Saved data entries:
◇ ◇ ◇ ◇ ◇
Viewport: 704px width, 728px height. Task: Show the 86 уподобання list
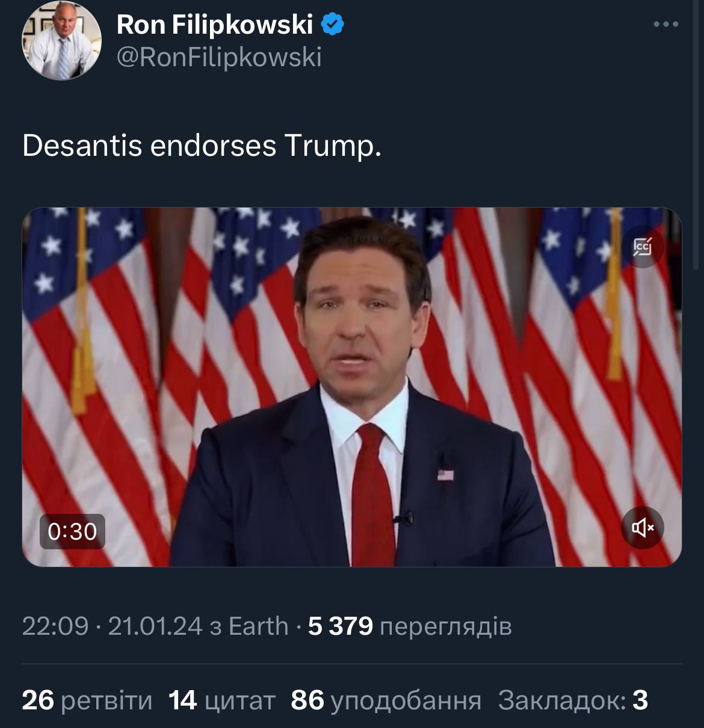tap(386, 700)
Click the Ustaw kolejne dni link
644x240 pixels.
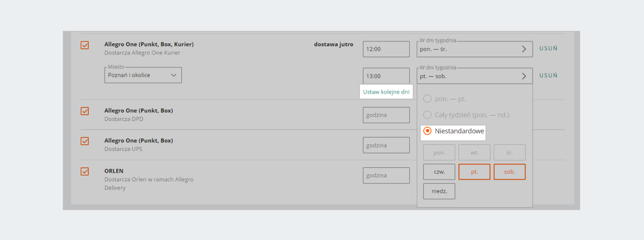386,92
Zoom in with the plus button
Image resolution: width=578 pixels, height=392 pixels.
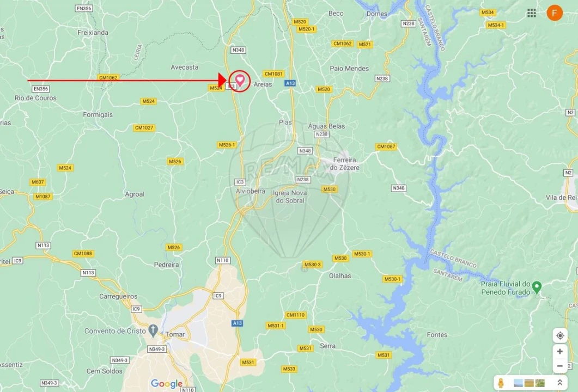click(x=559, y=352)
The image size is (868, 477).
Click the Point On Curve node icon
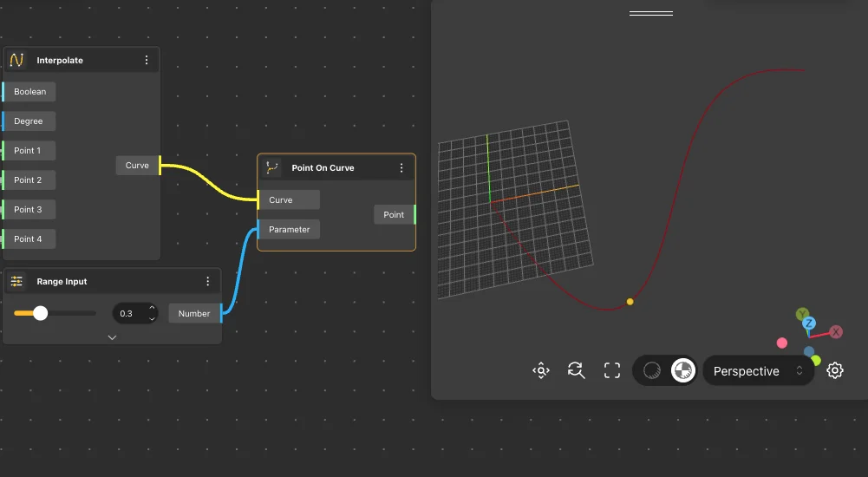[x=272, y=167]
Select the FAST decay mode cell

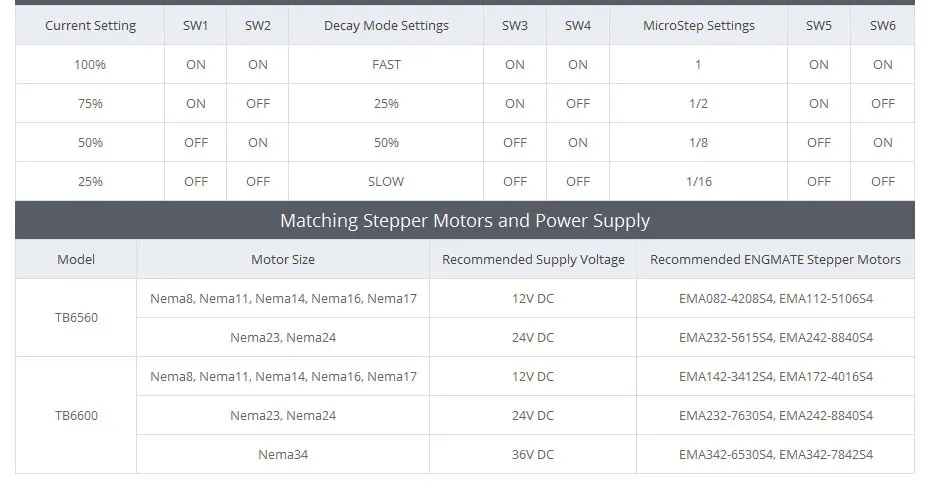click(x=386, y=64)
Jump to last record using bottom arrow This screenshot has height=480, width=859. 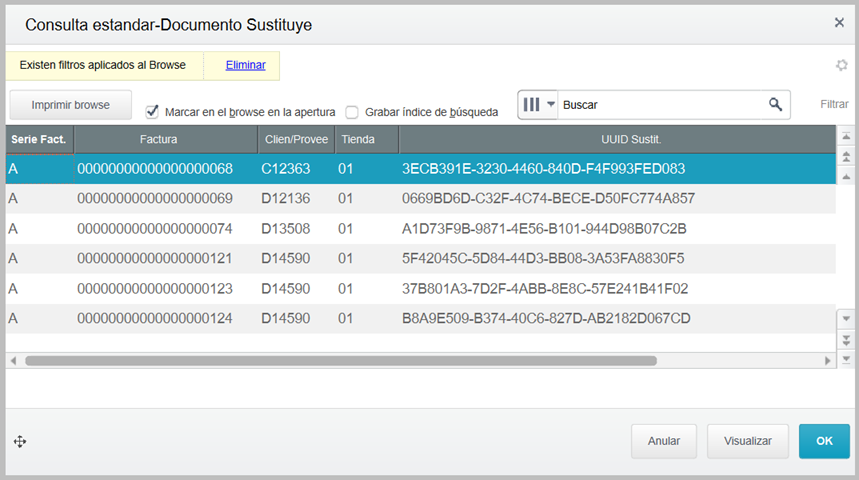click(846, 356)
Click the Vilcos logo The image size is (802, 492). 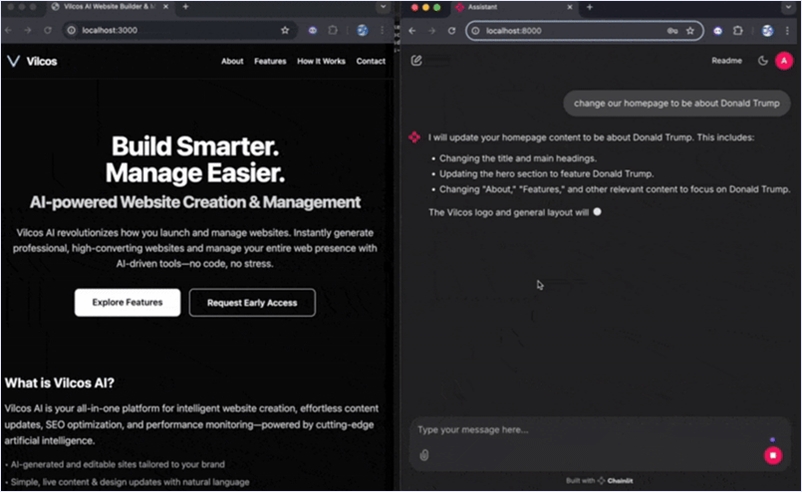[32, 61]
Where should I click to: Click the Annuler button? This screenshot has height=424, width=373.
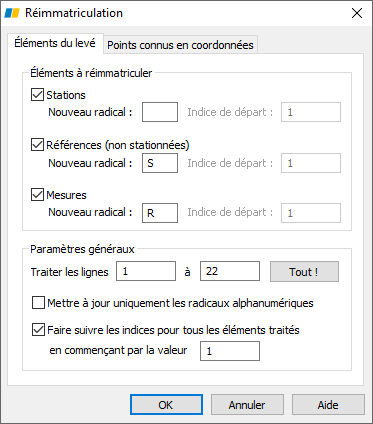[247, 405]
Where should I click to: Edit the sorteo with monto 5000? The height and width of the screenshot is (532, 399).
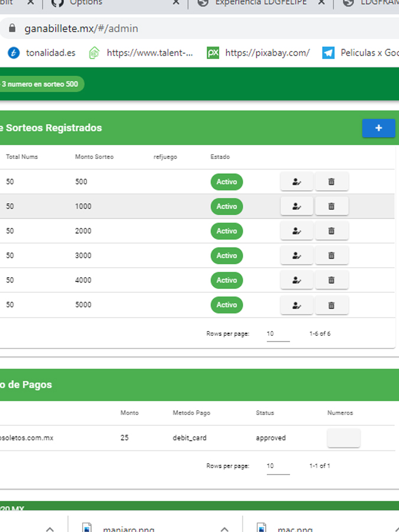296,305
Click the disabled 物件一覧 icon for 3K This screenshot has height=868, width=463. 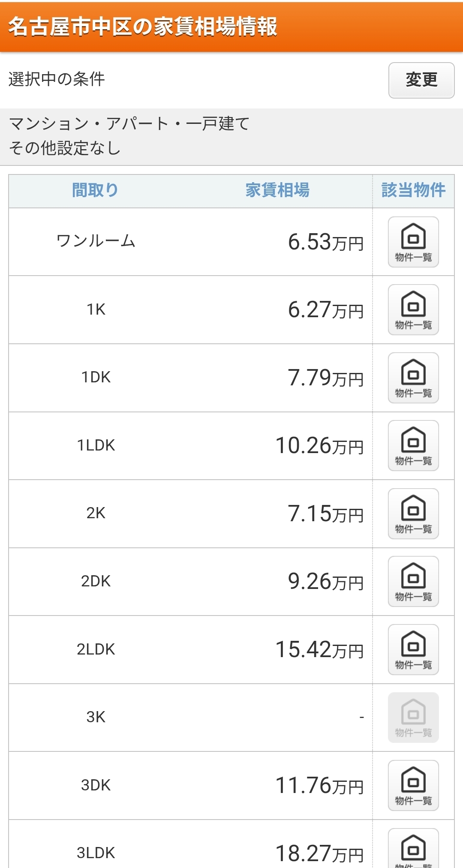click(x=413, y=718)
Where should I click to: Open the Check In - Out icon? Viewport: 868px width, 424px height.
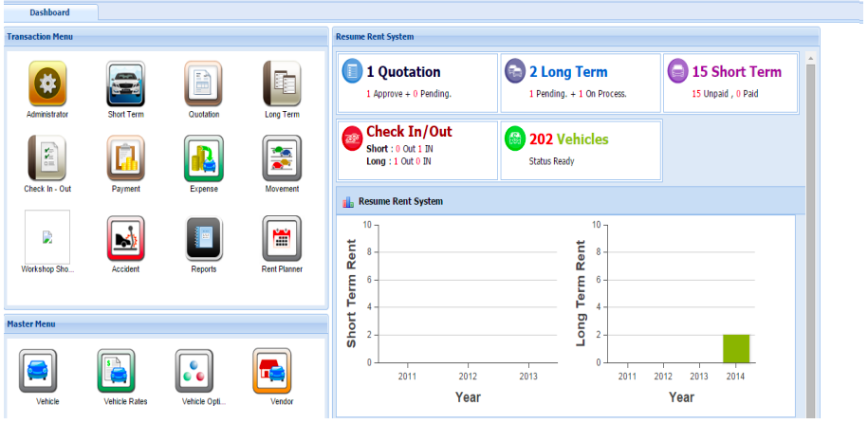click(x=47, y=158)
◇ ◇ ◇ ◇ ◇
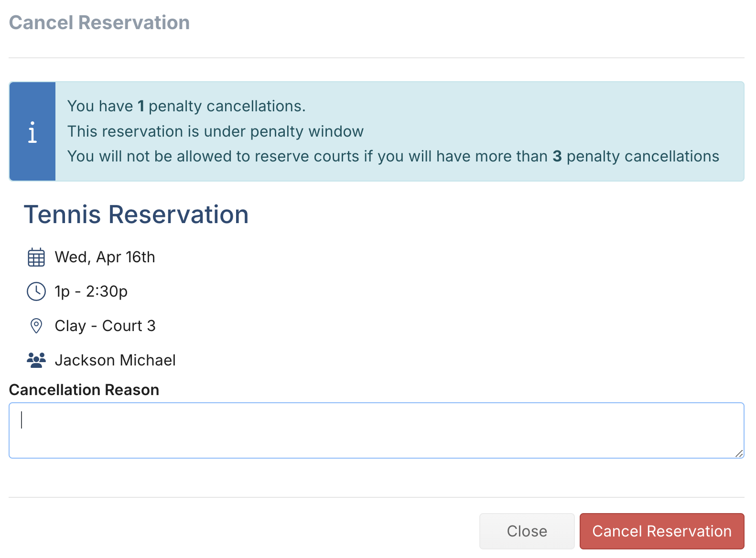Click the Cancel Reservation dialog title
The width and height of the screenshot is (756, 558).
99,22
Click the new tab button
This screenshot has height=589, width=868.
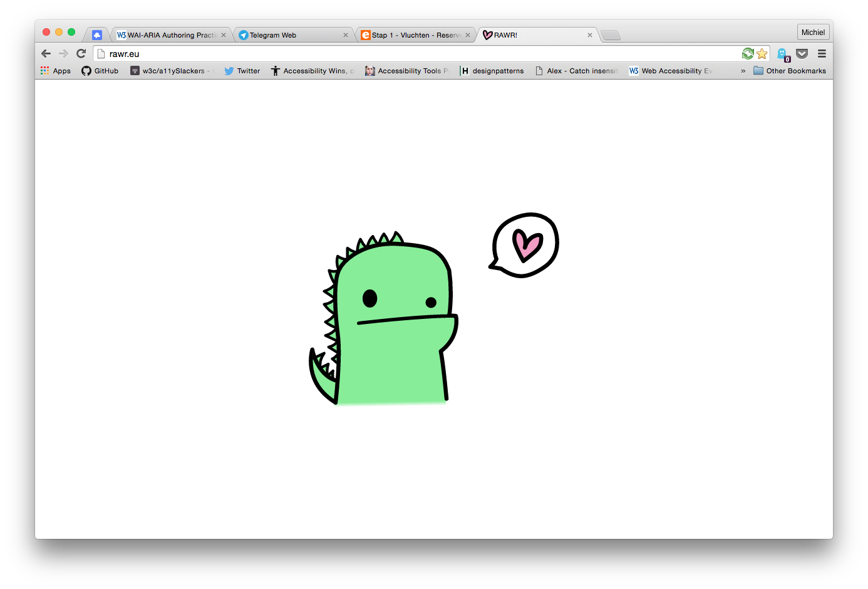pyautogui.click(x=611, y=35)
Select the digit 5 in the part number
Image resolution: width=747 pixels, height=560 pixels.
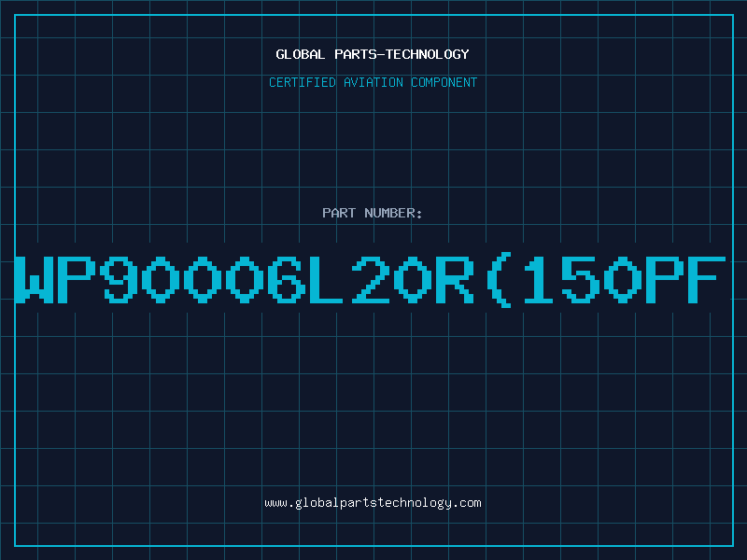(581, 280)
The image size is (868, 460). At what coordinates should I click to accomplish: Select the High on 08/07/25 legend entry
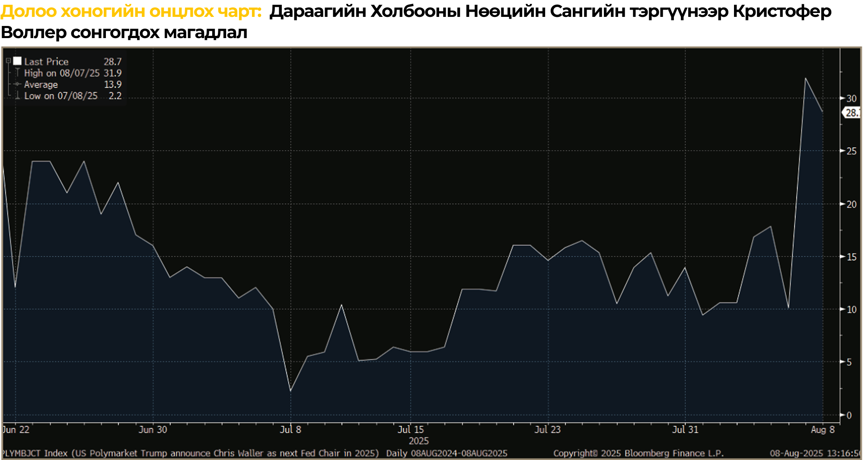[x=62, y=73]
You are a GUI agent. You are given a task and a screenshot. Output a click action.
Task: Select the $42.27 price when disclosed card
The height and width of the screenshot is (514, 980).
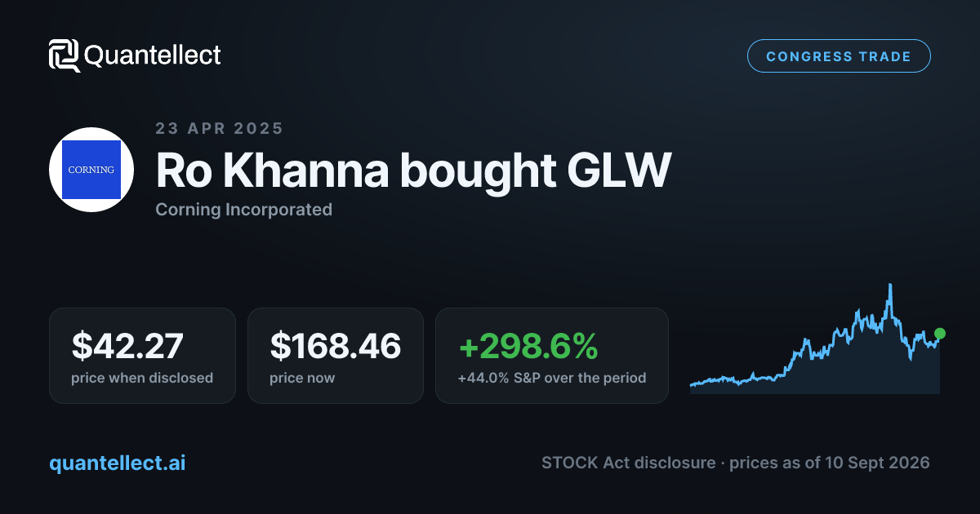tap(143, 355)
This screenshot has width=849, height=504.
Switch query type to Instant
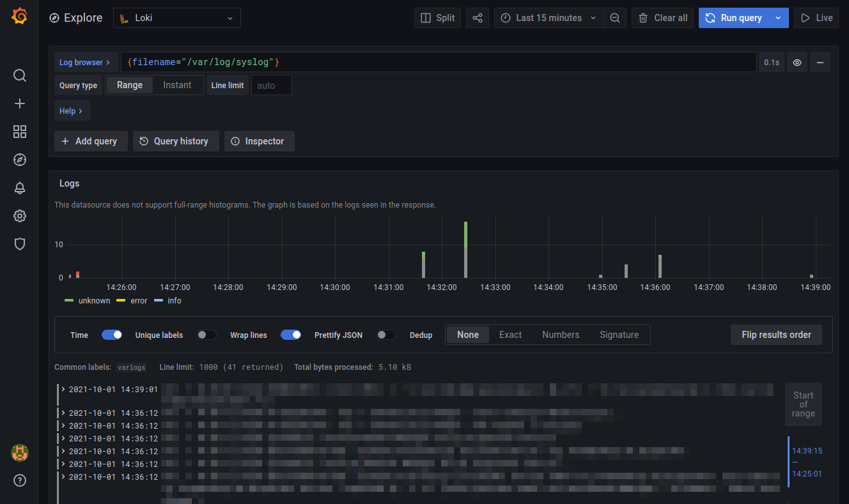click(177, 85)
◇ ◇ ◇ ◇ ◇
Give the lines above again exactly, from the one containing "Select the digit 5 in the part number" to the one containing "This screenshot has width=849, height=504.", both included, but leave out the pictures.

Answer to the problem:
Select the digit 5 in the part number
Image resolution: width=747 pixels, height=560 pixels.
(581, 280)
The image size is (868, 460). At what coordinates should I click to accomplish: Select the High on 08/07/25 legend entry
[x=62, y=73]
You are a GUI agent. You are given a task and a screenshot. Output a click action.
Task: Select the $42.27 price when disclosed card
The height and width of the screenshot is (514, 980).
tap(143, 355)
This screenshot has width=849, height=504.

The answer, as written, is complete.